• Records from a collection:
# # # #

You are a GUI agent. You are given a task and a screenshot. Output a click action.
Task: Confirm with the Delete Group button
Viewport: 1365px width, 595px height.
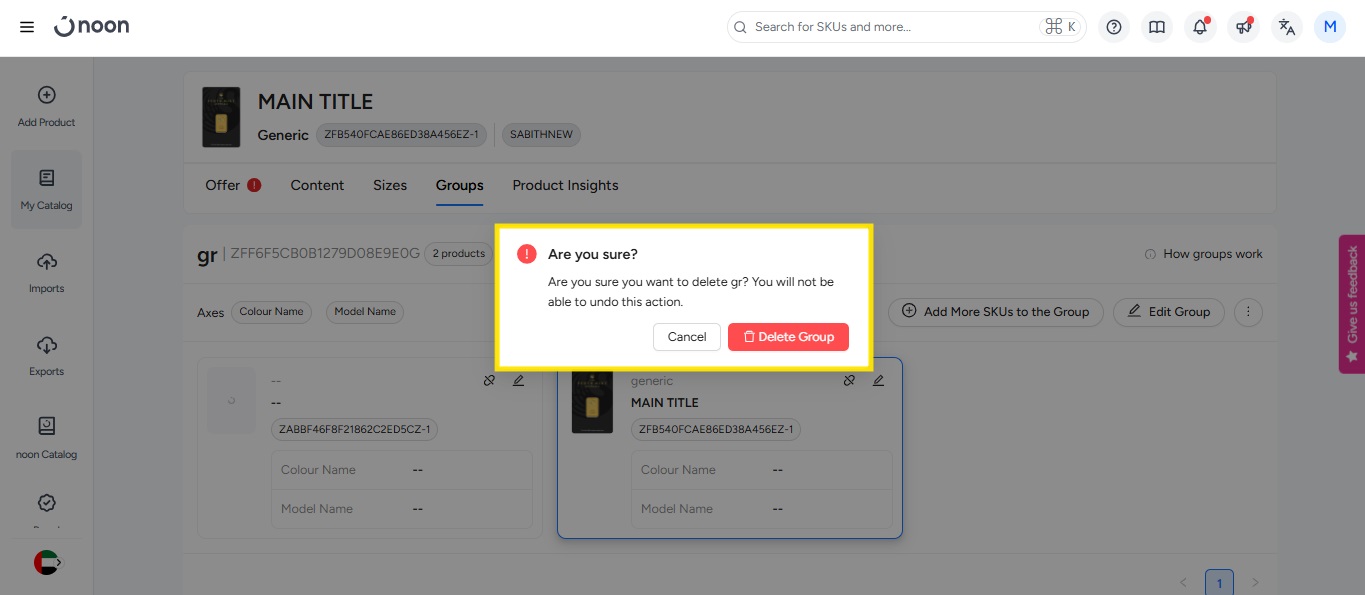(x=788, y=337)
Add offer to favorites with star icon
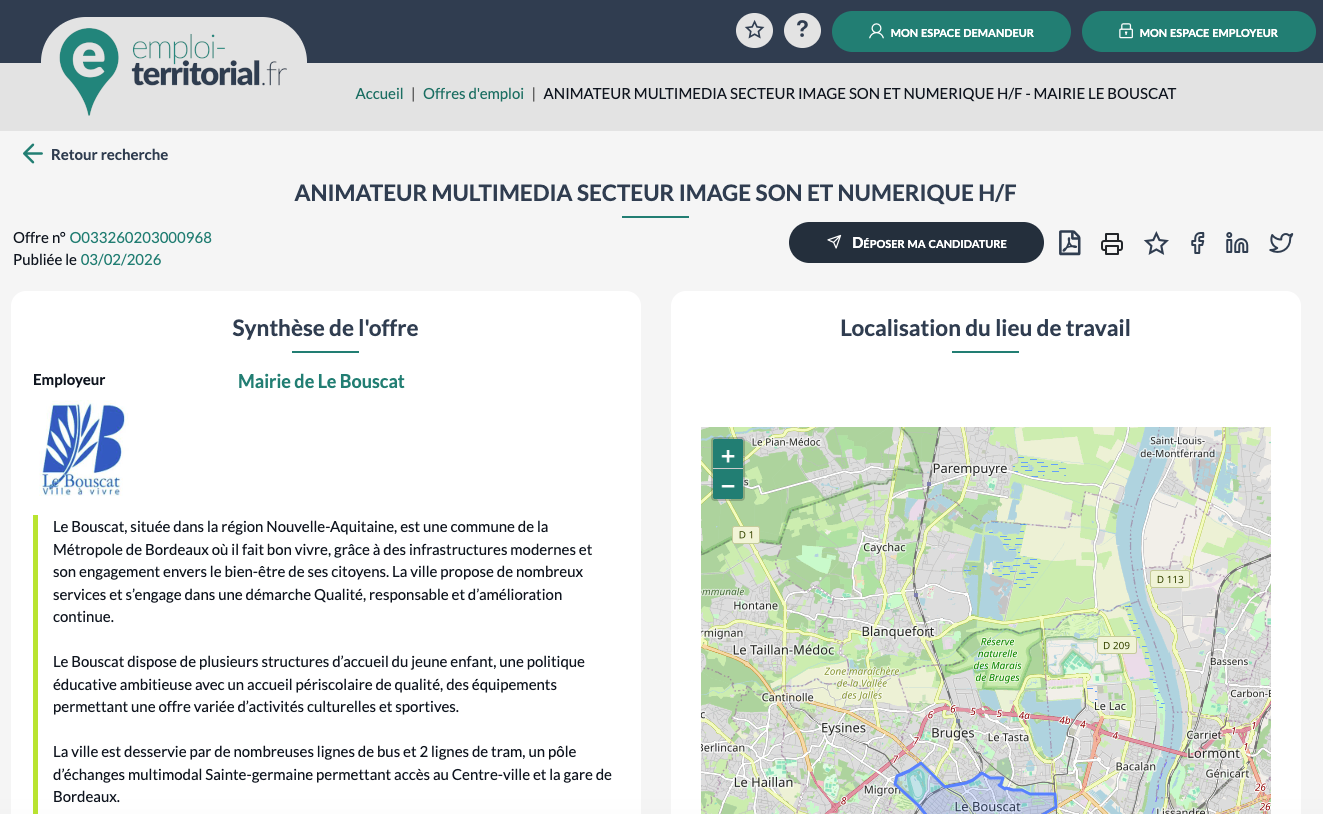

# # # #

• WHAT IS REQUIRED: Lines in the records above that carry the word "with" are to be located and copied.

• EXPECTED ANSWER:
Task: Confirm with the Delete Group button
Add offer to favorites with star icon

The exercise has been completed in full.